(Records from a pointing dataset)
....................
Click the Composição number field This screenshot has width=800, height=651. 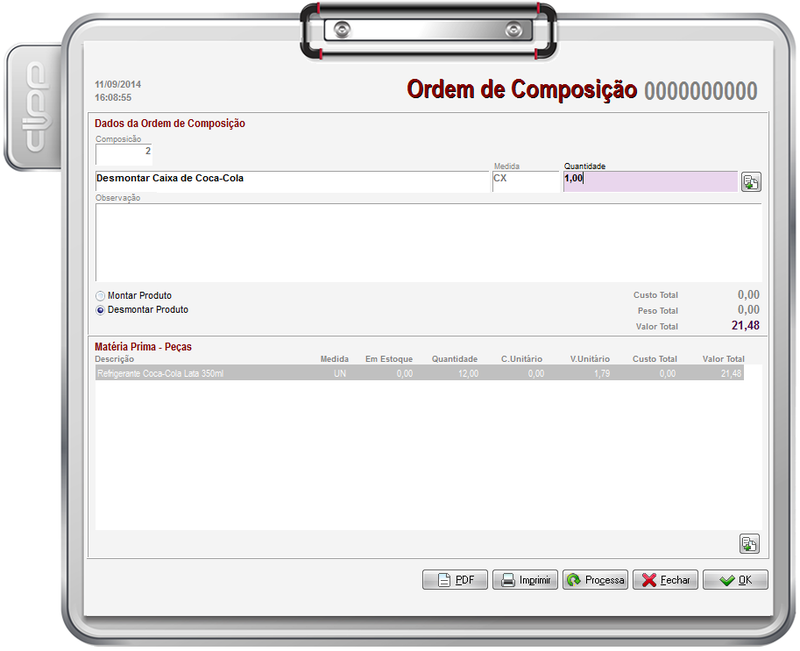(124, 153)
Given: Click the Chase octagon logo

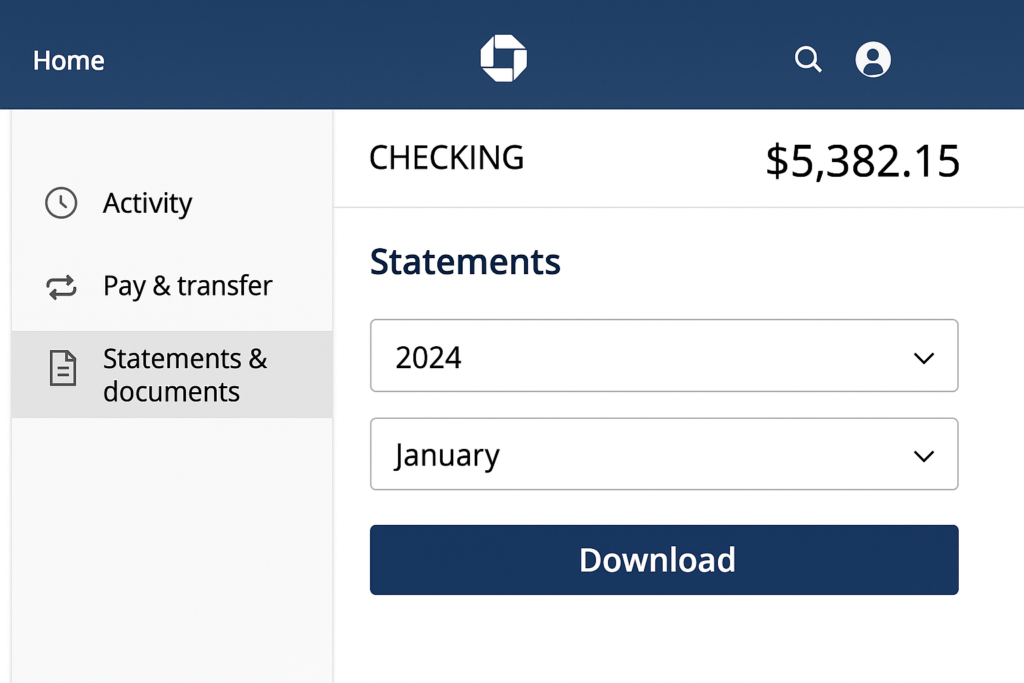Looking at the screenshot, I should [x=503, y=59].

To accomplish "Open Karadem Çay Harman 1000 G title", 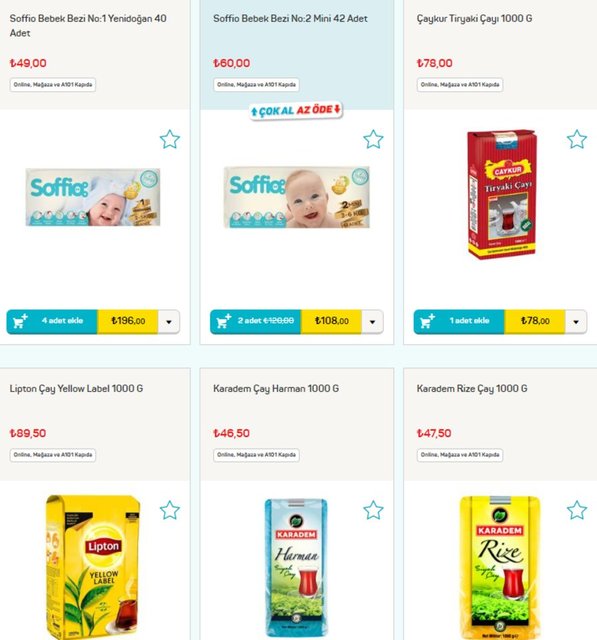I will tap(276, 389).
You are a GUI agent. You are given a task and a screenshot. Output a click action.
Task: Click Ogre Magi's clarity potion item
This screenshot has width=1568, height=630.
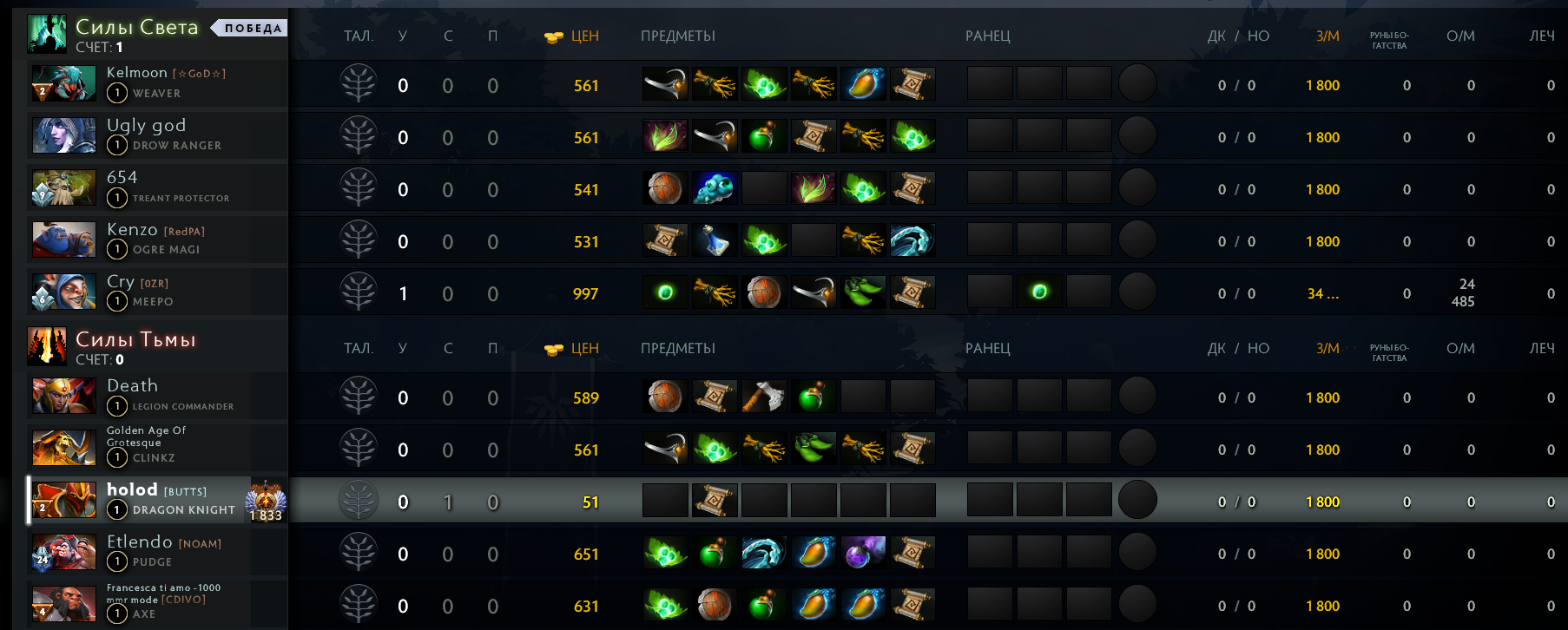715,240
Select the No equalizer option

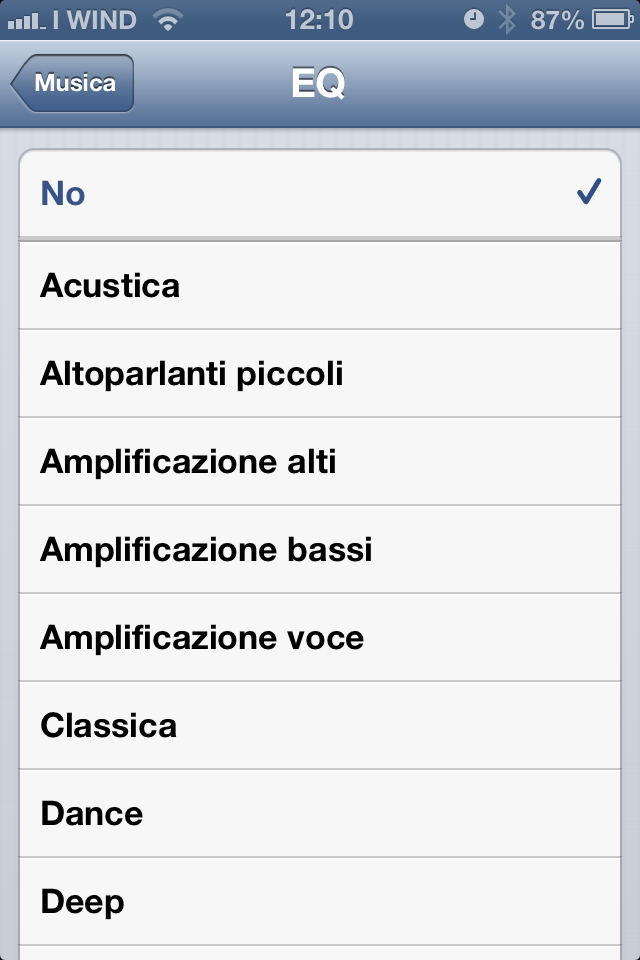pos(320,194)
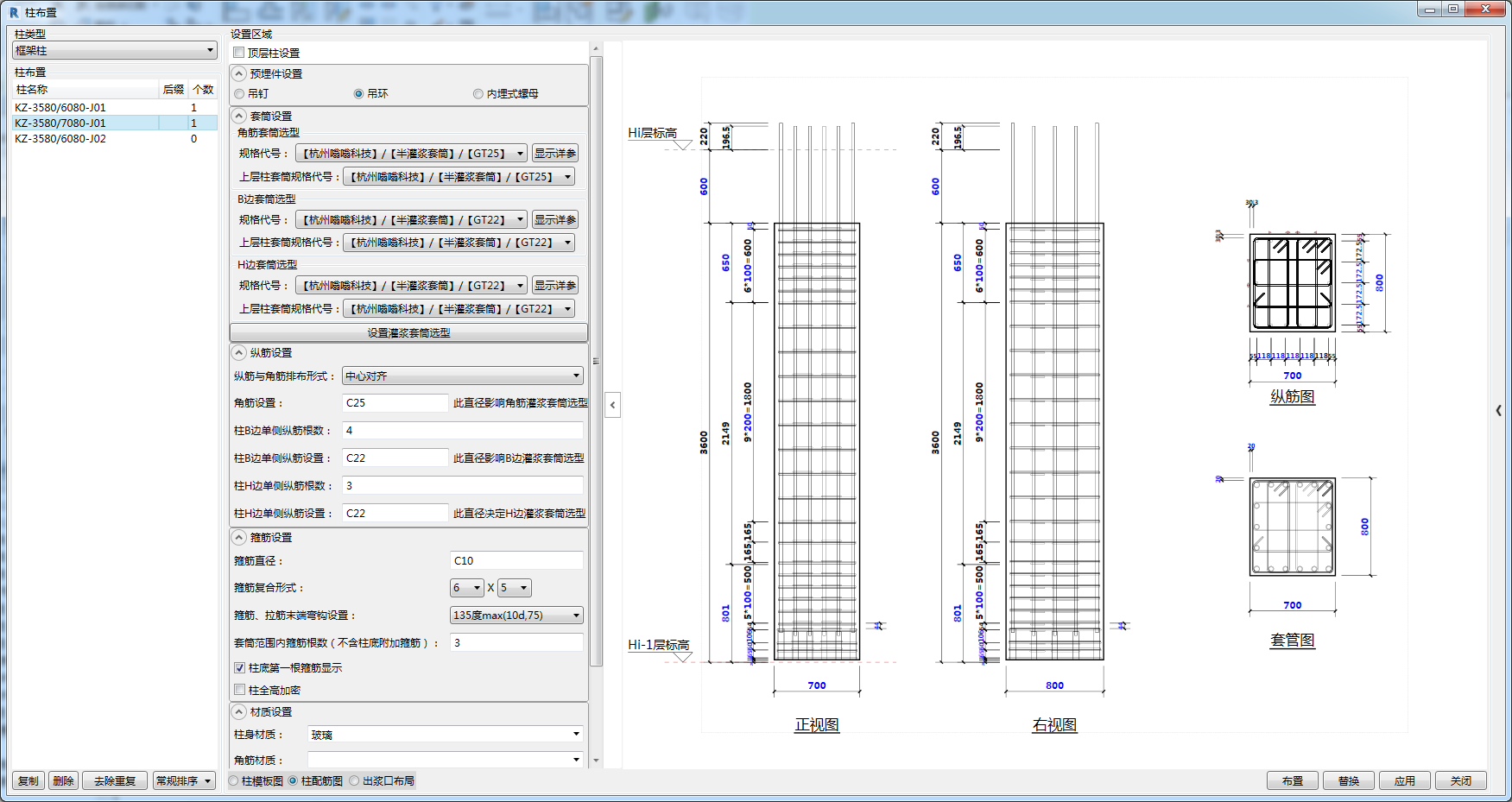The image size is (1512, 802).
Task: Select the 吊钉 radio option
Action: 239,94
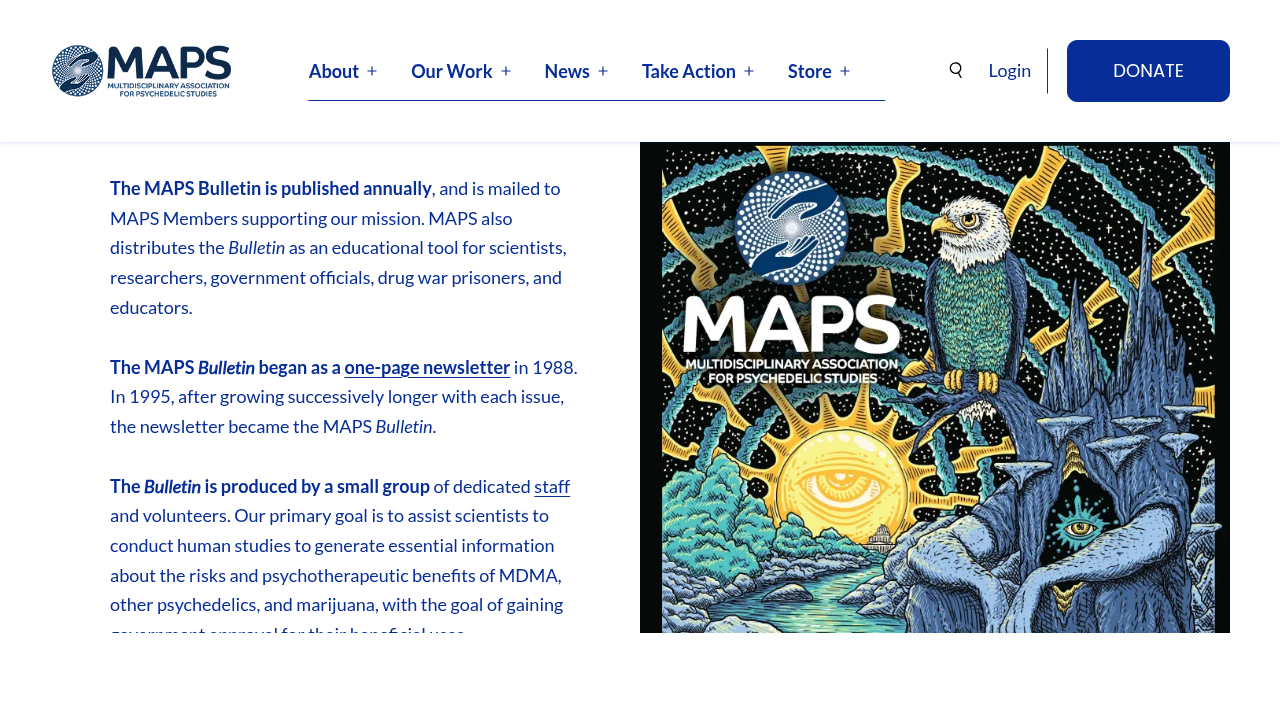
....................
## Challenge
Copy out, word for word, the part of the records that opens with the line containing "You are a GUI" and runs through the end of the records. Leave the pictures out of your answer.

## Complete output
You are a GUI agent. You are given a task and a screenshot. Output a click action.
Task: Click Ogre Magi's clarity potion item
This screenshot has width=1568, height=630.
715,240
Select the No equalizer option

pos(320,194)
The image size is (1512, 802).
Task: Select the 吊钉 radio option
Action: 239,94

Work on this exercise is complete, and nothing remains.